Mama masz absolutna rację! W takie dni, jak miałam wczoraj, to normalnie sama ze sobą wytrzymać nie mogę:wściekła/y: I to jest właśnie najgorsze...Dobrze, że dziś już lepiej:happy2:



Daria
ja zaszłam w drugą ciążę, jak Nela miała 9 miesięcy i dziś cenię sobie ponad wszystko to, że dziewczynki są tak ze sobą zżyte. I powiem Ci, że jak się Nika urodziła, to Nela jeszcze nie znała pojęcia zazdrości i nie okazywał jej zbytnio. To był duży plus. Trzymaj się kochana i nie daj się choróbsku! Wklejam linka odnośnie starań:
O dziewczynkę - zielona czcionka:
https://www.babyboom.pl/forum/stara...ecka-chlopiec-dziewczynka-1147/index4182.html
O chłopca- czcionka niebieska:
https://www.babyboom.pl/forum/staramy-sie-f66/czy-mozna-i-jak-zaplanowac-plec-dziecka-chlopiec-dziewczynka-1147/index4951.html#post8666826



 
U mnie bez zmian.wyprałam firany umyłam okna.kaszel kuby okropny filip chrypi.mały tak ciśnie w dół ze jak ide siusiu to czasem samo bezwiednie leci. Ja juz wtedy mam nerwa czy nie wody.bo mi nigdy śame nie odeszły. A i tak od południa wydaje mi sie ze brzuch mam bez przerwy twardy.to normalne?ewik lekarzowi chodziło o zakazenie drog rodnych a nie dziecka
 
Koli spojrzałam na Twój wykres i aż oczy otwarłam ze zdumienia. Wczoraj spadek, a dziś....wow:szok:....to zróbmy tak. Ty się szykuj na @, a ja tam po cichu będę mieć za Ciebie nadzieję. I kciuki oczywiście są nadal;-)
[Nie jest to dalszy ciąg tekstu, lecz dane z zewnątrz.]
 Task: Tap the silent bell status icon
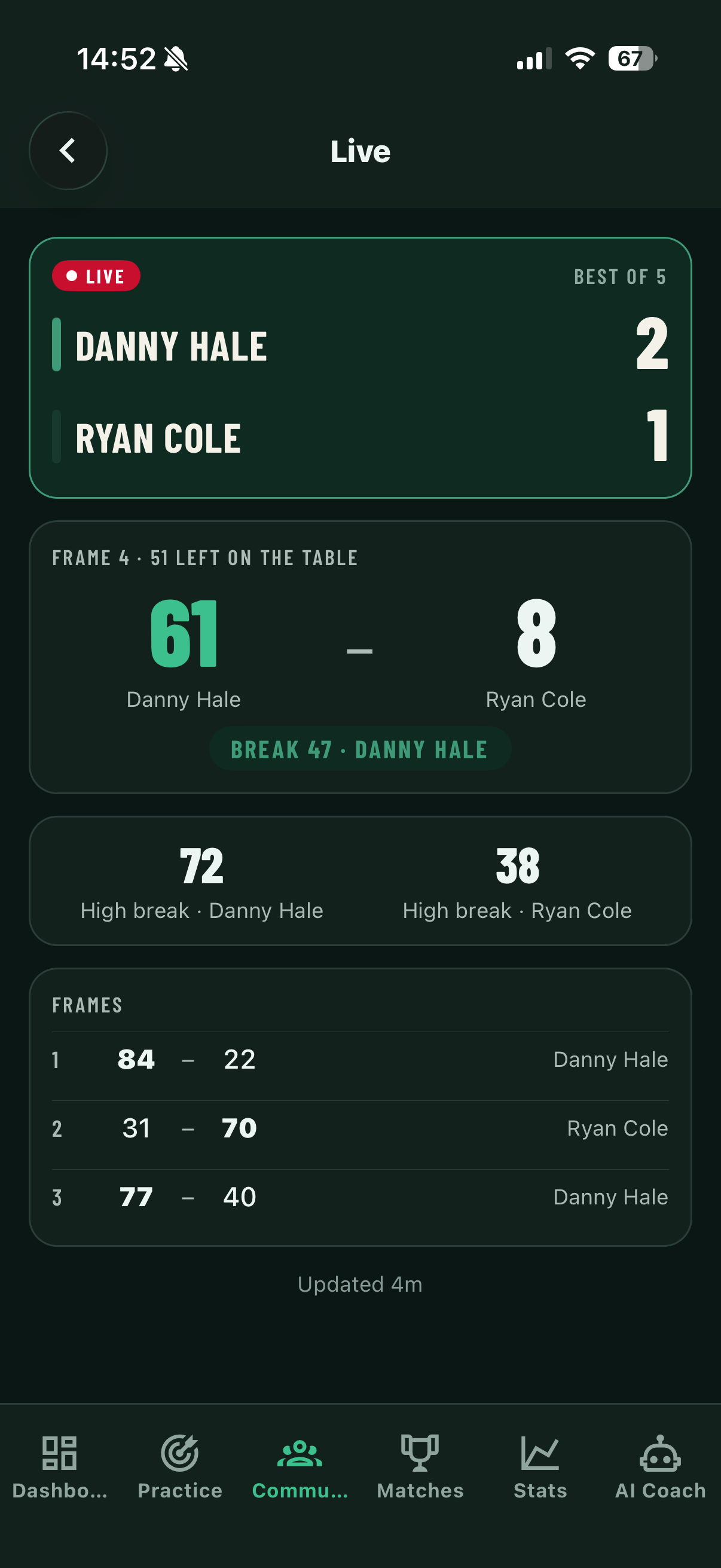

Andzia brzuszek chyba nie powinien być twardy cały czas:confused: Może powolutku synuś szykuje się do wyjścia:happy2: Jak czytam, że umyłaś okna, to.....podziwiam. Serio:tak: Na tym etapie ciąży....wow!
 
reklama
Dziewczyny, nie daję rady, Krzysiu dziś robi za 10 kaw w podnoszeniu ciśnienia, ledwo minutę temu Kaję uśpiłam (nie mogła zasnąć ze zmęczenia) a on właśnie idzie na górę (jest z M na parterze) i zaraz ją obudzi, może potem wpadnę do Was na chwilkę ale boję się, że nie nadrobię :-(, tęsknię trochę za czasami kiedy mogłam z Wami na spokojniej pogadać.